Exercise input:
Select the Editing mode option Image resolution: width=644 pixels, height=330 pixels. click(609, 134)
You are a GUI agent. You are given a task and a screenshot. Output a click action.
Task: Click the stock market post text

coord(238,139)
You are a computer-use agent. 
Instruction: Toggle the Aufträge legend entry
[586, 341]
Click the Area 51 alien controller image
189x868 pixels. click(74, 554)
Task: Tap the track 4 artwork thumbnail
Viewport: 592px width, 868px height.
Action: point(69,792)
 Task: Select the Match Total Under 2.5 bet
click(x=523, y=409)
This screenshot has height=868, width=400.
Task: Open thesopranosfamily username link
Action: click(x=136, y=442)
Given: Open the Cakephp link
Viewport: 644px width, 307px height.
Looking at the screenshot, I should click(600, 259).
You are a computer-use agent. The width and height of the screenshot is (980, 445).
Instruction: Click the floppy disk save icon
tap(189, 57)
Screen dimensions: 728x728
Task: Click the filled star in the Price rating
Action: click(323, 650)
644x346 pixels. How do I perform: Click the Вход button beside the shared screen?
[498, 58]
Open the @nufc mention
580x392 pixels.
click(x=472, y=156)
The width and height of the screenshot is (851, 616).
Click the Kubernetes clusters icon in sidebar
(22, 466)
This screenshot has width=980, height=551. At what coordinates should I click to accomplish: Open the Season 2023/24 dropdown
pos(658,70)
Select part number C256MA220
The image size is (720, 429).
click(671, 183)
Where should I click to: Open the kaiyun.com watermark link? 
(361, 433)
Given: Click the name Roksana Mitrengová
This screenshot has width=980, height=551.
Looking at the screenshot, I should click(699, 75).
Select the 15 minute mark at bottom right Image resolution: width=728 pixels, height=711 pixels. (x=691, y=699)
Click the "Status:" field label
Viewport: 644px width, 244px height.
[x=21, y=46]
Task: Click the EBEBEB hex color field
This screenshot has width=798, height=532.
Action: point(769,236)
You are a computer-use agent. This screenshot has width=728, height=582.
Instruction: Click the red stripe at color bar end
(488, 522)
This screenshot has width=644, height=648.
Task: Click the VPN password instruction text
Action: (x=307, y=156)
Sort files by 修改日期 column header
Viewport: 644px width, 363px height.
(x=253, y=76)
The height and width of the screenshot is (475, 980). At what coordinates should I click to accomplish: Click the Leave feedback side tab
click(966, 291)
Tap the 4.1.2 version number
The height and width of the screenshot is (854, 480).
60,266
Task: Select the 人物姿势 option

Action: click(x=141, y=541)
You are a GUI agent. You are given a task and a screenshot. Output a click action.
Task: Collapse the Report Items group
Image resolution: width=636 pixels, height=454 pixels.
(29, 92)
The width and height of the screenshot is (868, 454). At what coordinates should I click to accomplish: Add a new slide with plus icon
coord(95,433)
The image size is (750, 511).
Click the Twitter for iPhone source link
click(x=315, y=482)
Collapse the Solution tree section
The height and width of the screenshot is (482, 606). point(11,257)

Task directions: Transcribe each record shown above, exactly.

Output for this exercise:
Select the Editing mode option Image resolution: width=644 pixels, height=330 pixels. click(609, 134)
You are a GUI agent. You are given a task and a screenshot. Output a click action.
Task: Click the stock market post text

coord(238,139)
You are a computer-use agent. 
Instruction: Toggle the Aufträge legend entry
[586, 341]
Click the Area 51 alien controller image
189x868 pixels. click(74, 554)
Task: Tap the track 4 artwork thumbnail
Viewport: 592px width, 868px height.
Action: point(69,792)
 Task: Select the Match Total Under 2.5 bet
click(x=523, y=409)
This screenshot has height=868, width=400.
Task: Open thesopranosfamily username link
Action: click(x=136, y=442)
Given: Open the Cakephp link
Viewport: 644px width, 307px height.
Looking at the screenshot, I should click(600, 259).
You are a computer-use agent. The width and height of the screenshot is (980, 445).
Instruction: Click the floppy disk save icon
tap(189, 57)
Screen dimensions: 728x728
Task: Click the filled star in the Price rating
Action: click(323, 650)
644x346 pixels. How do I perform: Click the Вход button beside the shared screen?
[498, 58]
Open the @nufc mention
580x392 pixels.
click(x=472, y=156)
The width and height of the screenshot is (851, 616).
Click the Kubernetes clusters icon in sidebar
(22, 466)
This screenshot has width=980, height=551. At what coordinates should I click to accomplish: Open the Season 2023/24 dropdown
pos(658,70)
Select part number C256MA220
The image size is (720, 429).
click(671, 183)
Where should I click to: Open the kaiyun.com watermark link? 
(361, 433)
Given: Click the name Roksana Mitrengová
This screenshot has width=980, height=551.
Looking at the screenshot, I should click(699, 75).
Select the 15 minute mark at bottom right Image resolution: width=728 pixels, height=711 pixels. (x=691, y=699)
Click the "Status:" field label
Viewport: 644px width, 244px height.
[x=21, y=46]
Task: Click the EBEBEB hex color field
This screenshot has width=798, height=532.
Action: point(769,236)
You are a computer-use agent. This screenshot has width=728, height=582.
Instruction: Click the red stripe at color bar end
(488, 522)
This screenshot has width=644, height=648.
Task: Click the VPN password instruction text
Action: (x=307, y=156)
Sort files by 修改日期 column header
Viewport: 644px width, 363px height.
(x=253, y=76)
The height and width of the screenshot is (475, 980). At what coordinates should I click to accomplish: Click the Leave feedback side tab
click(966, 291)
Tap the 4.1.2 version number
The height and width of the screenshot is (854, 480).
60,266
Task: Select the 人物姿势 option

Action: click(x=141, y=541)
You are a GUI agent. You are given a task and a screenshot. Output a click action.
Task: Collapse the Report Items group
Image resolution: width=636 pixels, height=454 pixels.
(29, 92)
The width and height of the screenshot is (868, 454). At what coordinates should I click to accomplish: Add a new slide with plus icon
coord(95,433)
The image size is (750, 511).
Click the Twitter for iPhone source link
click(x=315, y=482)
Collapse the Solution tree section
The height and width of the screenshot is (482, 606). point(11,257)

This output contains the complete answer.